Colleges do not typically begin campaigns for projects already started — but administrators at Oklahoma City University School of Law say their move to downtown's old Central High required extraordinary measures to ensure the deal got done.
Construction is well underway in the historic landmark, even as the law school's administrators, alumni and supporters gathered for a campaign launch Saturday.
A bidding war with Oklahoma City Public Schools, which hoped to acquire the building for a new administrative headquarters, required quick action by the university in the fall of 2012.
Josh Snavely, dean for external relations at OCU School of Law, said a “quiet” campaign that started earlier this year raised $10 million toward the $23 million goal, and another $3 million is being raised through the use of new market and historic tax credits.
“This opportunity presented itself outside the bounds of a usual campaign structure — usually you do a feasibility study first,” Snavely admitted. “But this was such a unique opportunity we couldn't miss it.”
Constructed in 1910, the new OCU School of Law building is a historic Gothic-style structure on the National Register of Historic Buildings. The structure was designed by Solomon Andrew Layton, whose work also included the State Capitol, the Skirvin Hilton, and the Oklahoma County Courthouse.

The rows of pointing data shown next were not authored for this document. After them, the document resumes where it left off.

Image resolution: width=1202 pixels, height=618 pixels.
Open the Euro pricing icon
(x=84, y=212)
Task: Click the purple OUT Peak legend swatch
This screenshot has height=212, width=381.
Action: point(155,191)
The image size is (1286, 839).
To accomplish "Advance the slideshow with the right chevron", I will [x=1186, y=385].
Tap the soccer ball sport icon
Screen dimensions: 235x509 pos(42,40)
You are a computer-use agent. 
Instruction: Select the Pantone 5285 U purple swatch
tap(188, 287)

New renderings by FSB released at the “Growing Forward” campaign launch include a mock courtroom and a reading room/event space that the school believes will be second only to the Cox Convention Center in seating capacity for banquets and community gatherings.

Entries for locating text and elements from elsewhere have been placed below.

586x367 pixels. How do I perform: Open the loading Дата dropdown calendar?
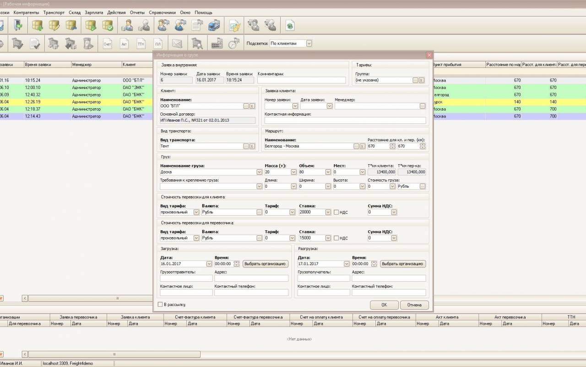click(209, 264)
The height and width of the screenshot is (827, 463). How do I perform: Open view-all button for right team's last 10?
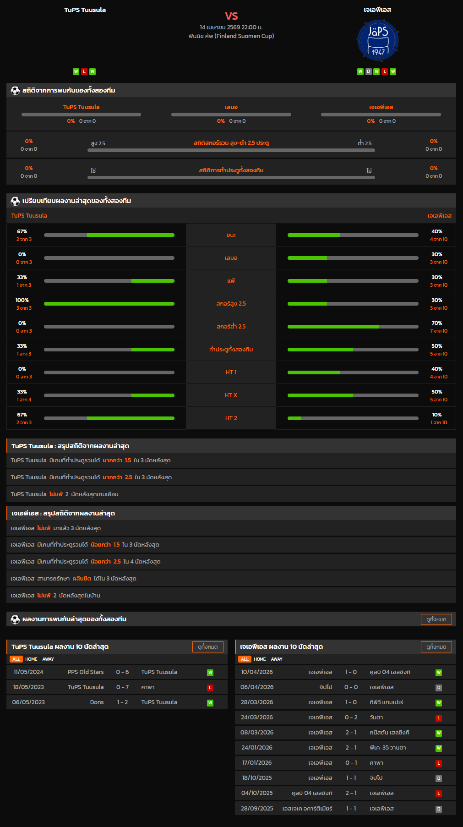coord(436,646)
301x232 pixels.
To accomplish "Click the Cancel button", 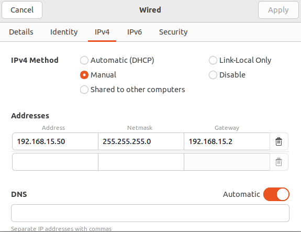I will [x=22, y=10].
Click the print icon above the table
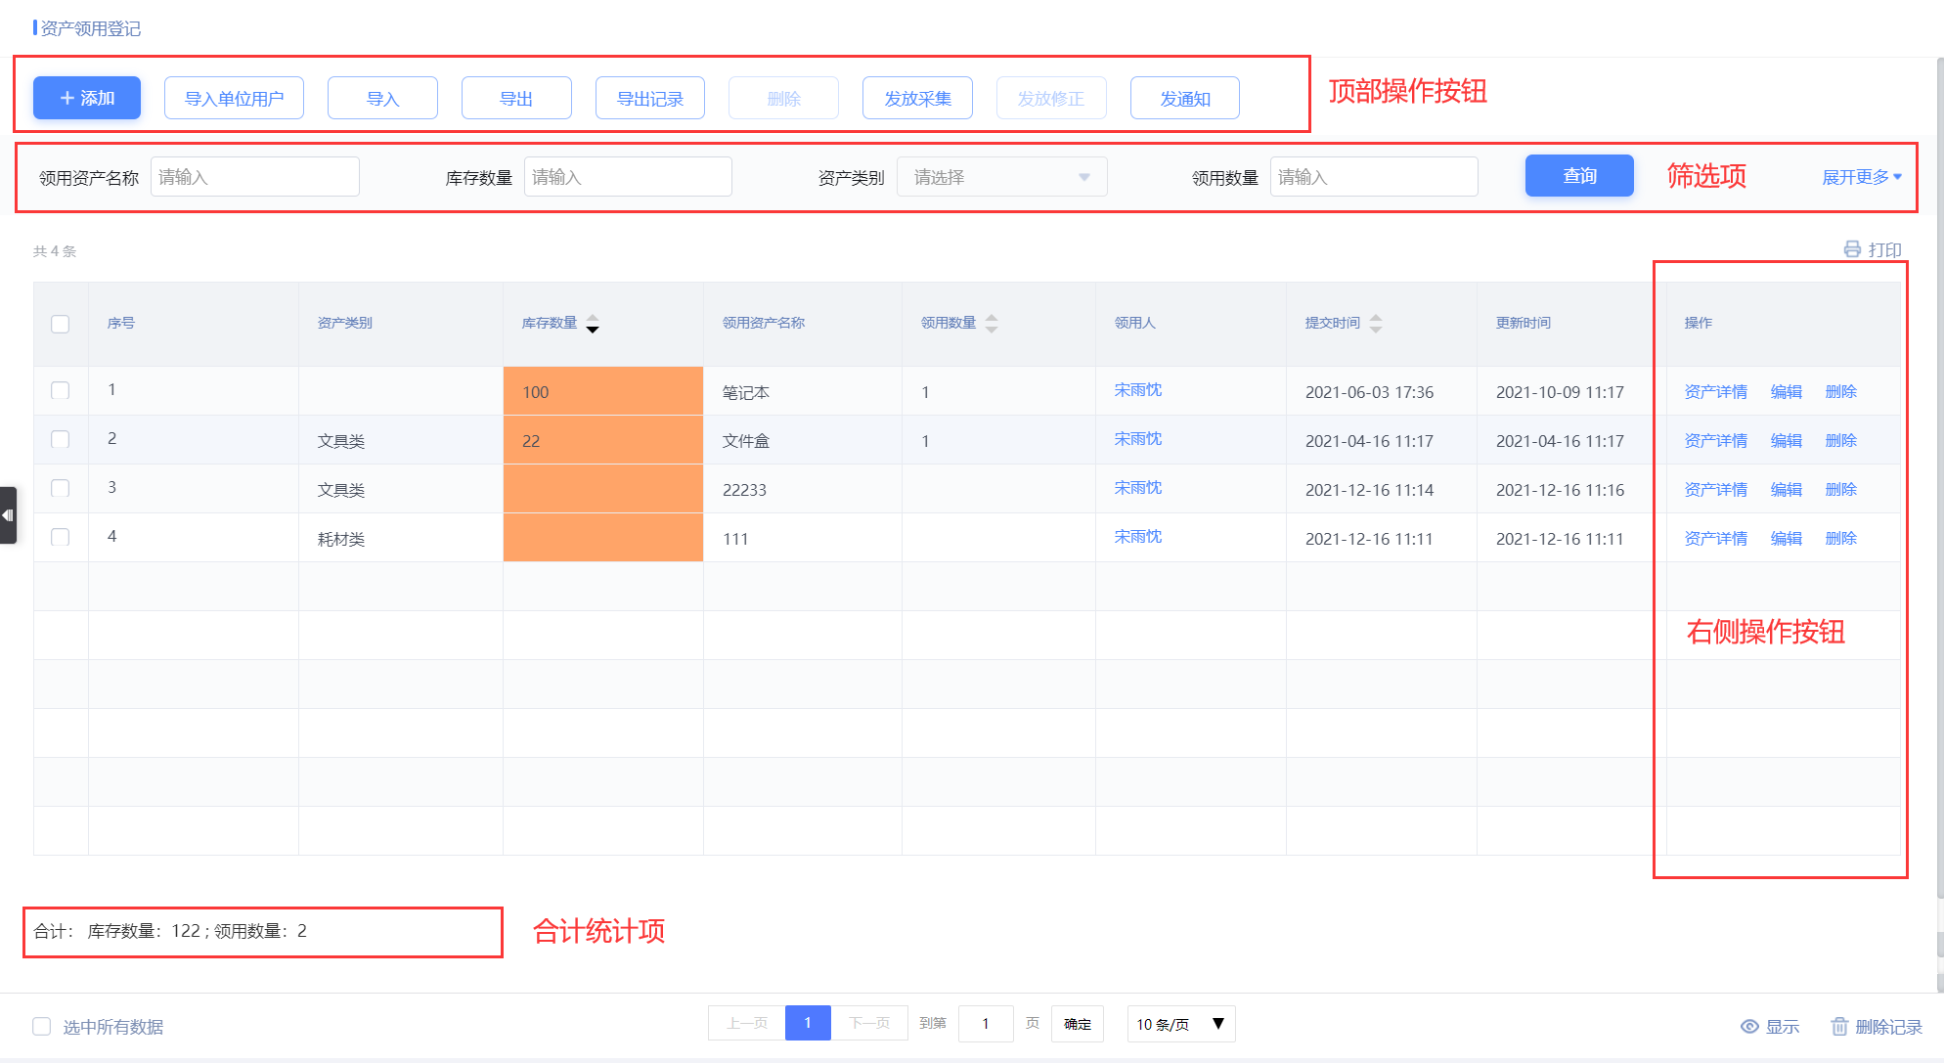This screenshot has height=1063, width=1944. (1852, 249)
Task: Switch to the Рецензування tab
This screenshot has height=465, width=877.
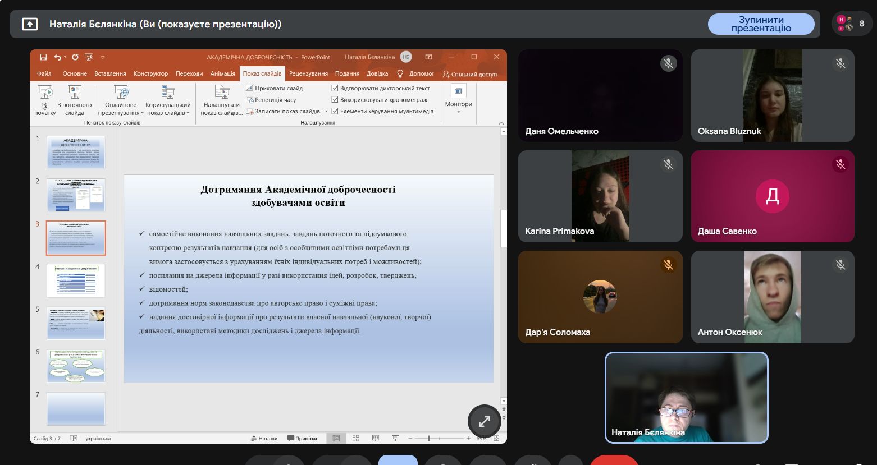Action: [308, 73]
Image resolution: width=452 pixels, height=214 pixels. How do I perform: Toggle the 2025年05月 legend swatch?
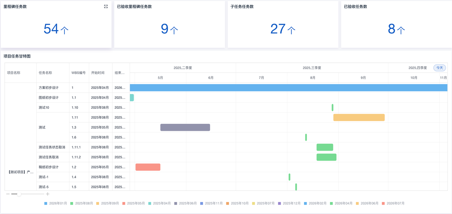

That reading room will be in the re-created former auditorium of the former Central High School.
The renovation and move by the law school is on an equally quick track. Anderson & House began demolition on the first through third floors on Nov. 1 and is already moving onto framing work on the first floor.
American Farmers and Ranchers Mutual Insurance Co., which sold the building to OCU, is set to remain in the fourth and fifth floors until the company moves in April to its new home at 4400 Will Rogers Parkway.
Bill Mee, an OCU trustee acting as developer for the new OCU School of Law, said the university is continuing to field interest in creating student housing around the school. The university, meanwhile, is searching for an operator for a cafe in the future school who can also oversee catering operations.